Oui, le jour de la première, pour les trois personnages principaux (Bora, Solei et Aza). J’étais assis à côté d’eux et j’ai passé beaucoup de temps à observer leurs visages pendant la projection. Ils souriaient, étaient surpris ou se cachaient les yeux. Une belle récompense pour moi : être avec eux qui n’avaient jamais pensé qu’un jour, ils seraient acteurs. Ils ont fourni un superbe travail et m’ont rendu une confiance formidable. Partager ce moment en leur compagnie, c’est ce qui m’émeut le plus.
On a l’impression que le projet s’est fait dans la facilité…
C’était pourtant tout sauf facile ! Surtout de le finir à temps ! Et c’est déjà ardu de faire un film tout court, avec un budget réduit, même si on a fini par avoir des partenaires, l’apport du CNC et d’Arte. Ca a été un combat de longue haleine. Ca fait deux ans et demi que je ne me suis pas reposé. C’est une grande chance que de pouvoir réaliser un film et il faut être à la hauteur.
Il y a une esthétique très forte sur Diamond Island. Quelles ont été vos références ?

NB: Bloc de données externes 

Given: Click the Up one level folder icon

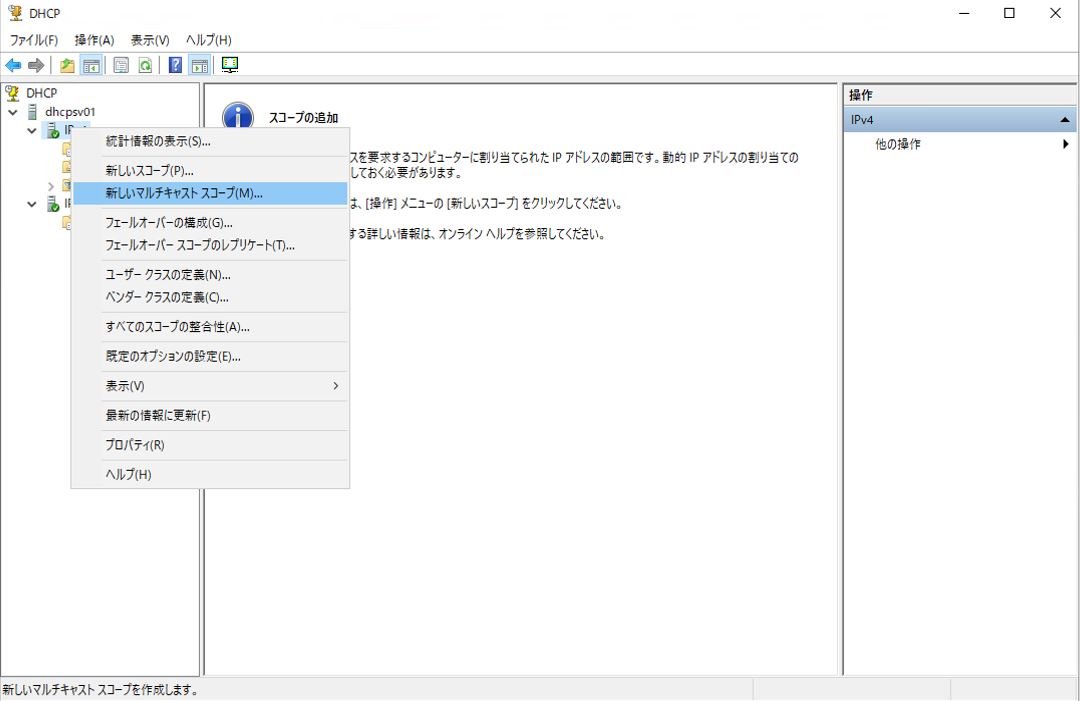Looking at the screenshot, I should [x=67, y=66].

Avec mon chef-opérateur, on a regardé le travail de Benoît Debie, le chef-opérateur de Gaspar Noé et du film de Ryan Gosling Lost River. Il a une utilisation des lumières et des néons très novatrice, même si elle est maintenant très copiée dans le milieu du clip. On retrouve un peu ça aussi dans les films de Nicolas Winding Refn. On a aussi regardé du côté des cinéastes qui ont vraiment tenté d’explorer l’image numérique. Les caméras maintenant sont tellement bien, que ça devient parfois un peu décevant de singer la pellicule en se disant que cet âge d’or existe encore. Je trouvais ça intéressant, par souci de modernité, d’utiliser les outils d’aujourd’hui et le film s’y prêtait vraiment. Mon autre inspiration, c’est aussi Miami Vice de Michael Mann qui est pour moi un des meilleurs films des années 2000, ainsi que le travail des Wachowski sur Speed Racer. On a aussi ouvert la porte du jeu vidéo, du clip karaoké, du manga. Il y a aussi une scène de drone qui suit les personnages en scooter et qui est pour moi une inspiration de vue aérienne de jeu vidéo. Le film essaie de rester au niveau des personnages, mais sur cette scène, ça permet de prendre de l’envol et de montrer qu’il y a quelque chose de surplombant qui les entoure.
Quels sont vos projets ?
J’ai pas mal d’idées pour un prochain film, mais je vais prendre du temps pour laisser décanter et je vais donc me reposer un peu ! Enfin !
Diamond Island de Davy Chou, avec Sobon Noun, Cheanik Nov, Madeza Chhem… Cambodge, 2015. Prix SACD de la Semaine de la critique 2016.